**SUPPLIED TEXT**
________________

Unfortunately, the apparently economical prices currently attached to state tests do not capture the considerable opportunity costs associated with counterproductive instructional incentives and lack of useful information for instruction. (See chapter 8, this volume.) Missing from the cost calculus are the missed opportunities for assessing and developing higher-order thinking skills, which have consequences for students’ learning and abilities. Nor do these price tags capture many hidden expenditures on interim and benchmark assessments and other test preparation materials and activities that states, districts, and schools spend in current systems. Because of the nature of current summative tests, all of these materials focus on lower-level skills measured in limited ways.

From a cost-benefit perspective, the current approach could be penny wise and pound foolish. Constraining our assessments to instruments that can measure only low-level learning, and then tying decision making that will drive virtually all instructional efforts to what they measure, is a recipe for low-quality schooling. Although they may appear to be low in costs, most states’ current testing systems are not organized to produce the kind of student learning encouraged in high-performing countries.

Ultimately policymakers would like to know whether the benefits of performance assessment (e.g., more valid measurement of student performance and positive impact on classroom practice) justify the burdens (in terms of development costs, classroom time, scoring costs, and so on). The data in chapter 8 suggest that the expenditures and administrative burdens associated with performance assessments, particularly portfolios and extended hands-on science tasks, can be high relative to multiple-choice tests. Yet that is not the end of the story.

First, the benefits may justify the burdens from the perspective of education. For example, Vermont teachers and principals thought their state’s portfolio assessment program was a “worthwhile burden.” In fact, in the first years, many schools expanded their use of portfolios to include other subjects (Koretz, Stecher, Klein, & McCaffrey, 1994), and even in recent years, most Vermont districts have continued the use of the writing and mathematics portfolios, even though they are not used for state accountability purposes. Similarly, Kentucky principals reported that although they found Kentucky Instructional Results Information System to be burdensome, the benefits outweighed the burdens (Koretz, Barron, Mitchell, & Stecher, 1996). Second, as we illustrate in this chapter, the costs associated with performance assessments have declined over the past decade, making it more attractive to incorporate some degree of performance assessment into state testing programs.

WHAT DO WE ACTUALLY SPEND FOR TESTING TODAY?

While cost concerns have narrowed the design of most state tests, districts and schools currently spend quite a bit more to boost achievement on those tests. Two recent independent studies, one from the Assessment Solutions Group and the other from the Brookings Institution, estimated the average combined costs for state English language arts and math tests at $25 to $27 per pupil, with a very wide range: a few states reported spending in the range of $10 to $15 per pupil, and some reported spending more than $50 per pupil (Chingos, 2012; Topol, Olson, Roeber, & Hennon, 2013). The Brookings study found that the lowest-spending states were Oregon, Georgia, and California. On the upper end, Massachusetts, which uses more open-ended items, spent $64 per pupil, and tiny Hawaii spent just over $100 per pupil (Chingos, 2012).

________________

**GIVEN DATA**

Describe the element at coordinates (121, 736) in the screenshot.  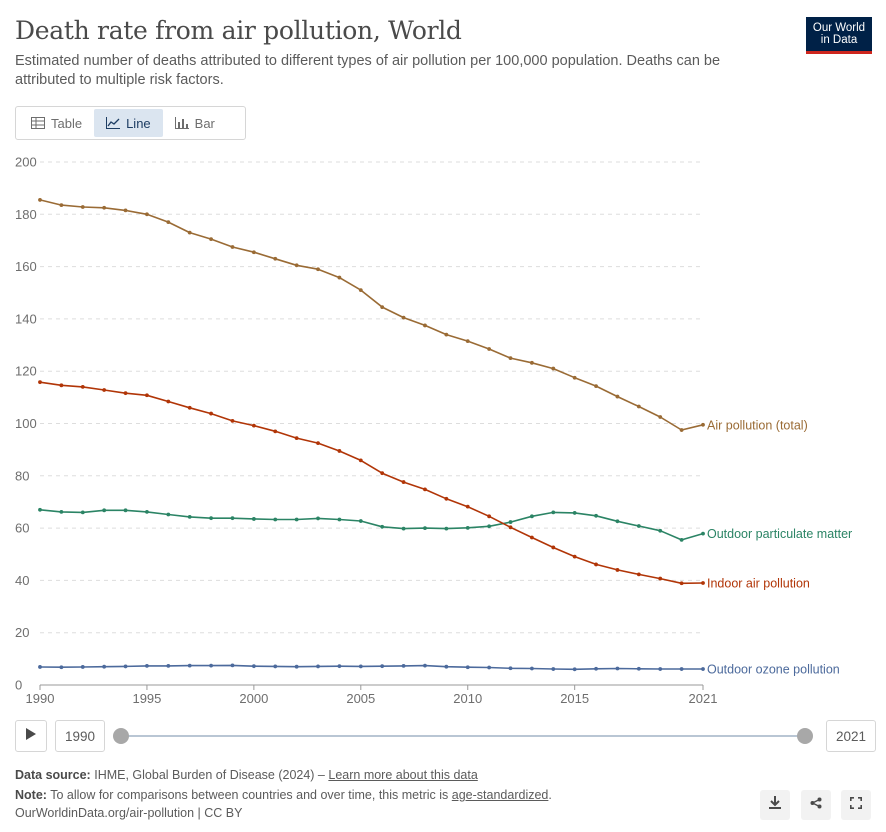
I see `timeline-start-handle` at that location.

________________

**BRIEF 1**
According to the passage on testing costs, which states did the Brookings study find to be the lowest-spending?
**BRIEF 2**
Reproduce the passage on testing costs verbatim from "While cost concerns" up to and including "pupil (Chingos, 2012).".

**ANSWER SECTION 1**
Oregon, Georgia, and California.

**ANSWER SECTION 2**
While cost concerns have narrowed the design of most state tests, districts and schools currently spend quite a bit more to boost achievement on those tests. Two recent independent studies, one from the Assessment Solutions Group and the other from the Brookings Institution, estimated the average combined costs for state English language arts and math tests at $25 to $27 per pupil, with a very wide range: a few states reported spending in the range of $10 to $15 per pupil, and some reported spending more than $50 per pupil (Chingos, 2012; Topol, Olson, Roeber, & Hennon, 2013). The Brookings study found that the lowest-spending states were Oregon, Georgia, and California. On the upper end, Massachusetts, which uses more open-ended items, spent $64 per pupil, and tiny Hawaii spent just over $100 per pupil (Chingos, 2012).